Due to some abnormal external forces, the gallery-goers at the Gagosian opening last Thursday knew to automatically lock themselves into a queue. This magnetic stream leaked out from the inner depth of the great gallery to swallow innocent bystanders on 24th street. Where are we? Where are we going? When will it end? Following the slow current, visitors may not have realized that they were being subjected to the existentialist experiment of Yayoi Kusama, the Aftermath of Obliteration of Eternity.
An eye popping self-portrait of Kusama stood right behind the opaque entrance door, assaulting visitors with bullets of acrylic dots. With paralyzed Byzantine eyes she stared poignantly into the soul of every person in line, entrancing them towards the epicenter of her world. As the line undulated through the different white cubes of the gallery, the sense of curiosity and mystery heightened.

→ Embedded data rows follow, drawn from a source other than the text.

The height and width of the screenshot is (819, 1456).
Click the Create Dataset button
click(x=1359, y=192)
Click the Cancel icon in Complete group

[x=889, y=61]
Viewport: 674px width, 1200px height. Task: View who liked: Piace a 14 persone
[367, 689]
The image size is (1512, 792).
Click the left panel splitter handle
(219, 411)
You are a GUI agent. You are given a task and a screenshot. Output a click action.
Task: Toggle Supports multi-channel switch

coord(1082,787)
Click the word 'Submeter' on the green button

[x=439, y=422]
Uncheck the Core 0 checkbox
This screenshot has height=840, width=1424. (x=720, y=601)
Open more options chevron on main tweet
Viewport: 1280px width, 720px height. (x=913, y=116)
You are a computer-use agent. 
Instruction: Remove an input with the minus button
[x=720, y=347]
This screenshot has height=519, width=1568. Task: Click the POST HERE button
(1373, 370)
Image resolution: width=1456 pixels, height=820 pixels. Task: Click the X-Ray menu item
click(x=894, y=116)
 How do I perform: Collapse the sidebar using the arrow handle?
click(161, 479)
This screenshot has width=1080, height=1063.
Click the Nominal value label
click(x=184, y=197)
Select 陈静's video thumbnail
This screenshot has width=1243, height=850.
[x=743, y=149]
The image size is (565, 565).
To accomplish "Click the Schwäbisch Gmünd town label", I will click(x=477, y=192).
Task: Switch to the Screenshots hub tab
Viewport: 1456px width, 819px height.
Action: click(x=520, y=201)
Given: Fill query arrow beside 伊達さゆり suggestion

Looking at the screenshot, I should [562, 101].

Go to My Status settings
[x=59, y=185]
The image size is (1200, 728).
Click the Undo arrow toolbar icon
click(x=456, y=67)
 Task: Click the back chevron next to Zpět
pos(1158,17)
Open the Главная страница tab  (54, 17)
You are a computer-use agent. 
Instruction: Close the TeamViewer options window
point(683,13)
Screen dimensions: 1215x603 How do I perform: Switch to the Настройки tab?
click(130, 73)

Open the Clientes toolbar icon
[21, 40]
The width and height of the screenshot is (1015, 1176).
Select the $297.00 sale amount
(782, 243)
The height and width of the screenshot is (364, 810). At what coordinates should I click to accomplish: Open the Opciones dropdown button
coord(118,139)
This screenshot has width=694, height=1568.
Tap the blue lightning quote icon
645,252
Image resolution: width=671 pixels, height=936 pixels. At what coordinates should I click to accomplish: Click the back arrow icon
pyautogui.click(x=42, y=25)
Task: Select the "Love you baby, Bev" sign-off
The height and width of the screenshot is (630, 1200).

A series of paintings virulently punctuated the white walls, keeping folks within the realm of her parallel universe. All of them are executed in the same maddening pop-arabesques, or infinity nets as she calls them. It is almost impossible to drive one away from these nets. From the very first glimpse, the eye obtains an unquenchable thirst to find the end of the vermilion wire against the black abyss; to discover the mirage created, yet hidden, by storms of everlasting bubbles.
There is a disturbing opposition in Kusama’s work. It incubates within the minuscule nooks of its webs a powerful addicting force, while exhibiting an atrociously repulsive quality. I Want To Live Forever, a 8 x 30 feet installation of five consecutive canvases is the prime example. This infinity net provided another power source which drove the line along. The fierce fluorescent pink of the canvas radiates onto the vulnerable skin of passerby’s, giving them an omnipresent ethereal glow. Although blinded by the light, the line still strangely desired to glue itself to the wall. Kusama had entangled it within her delirious tentacle knots.
After a room full of vertiginous visions, the line entered yet another white cube, within which lived another white cube. But a closed one. Imagine a Chelsea gallery closed off to the public. Well, this was it, and the audience was there to break into it. But unfortunately, each person was only allotted one minute inside. With tapping feet and jittery fingers, the by now totally captivated line awaited, feeling the quiet tick of the clock. But what could be in there?
If one thought that perspective and solid ground were destroyed by her infinity nets, the only way to truly describe the experience within this white cube is a loss of dimension. Deriving from her line of installations, the world within the white cube which gives the exhibition its title, Aftermath of Obliteration of Eternity, is something that isn’t deserving of a written description. It is something so sublime, so un tangible, yet so supernaturally beautiful that it dumbs every person who dare steps into it. It is the closest embodiment of the divine and the earthly. You know that phrase ‘think out of the box’? Well, after seeing this installation, you will probably want to laugh when you hear it.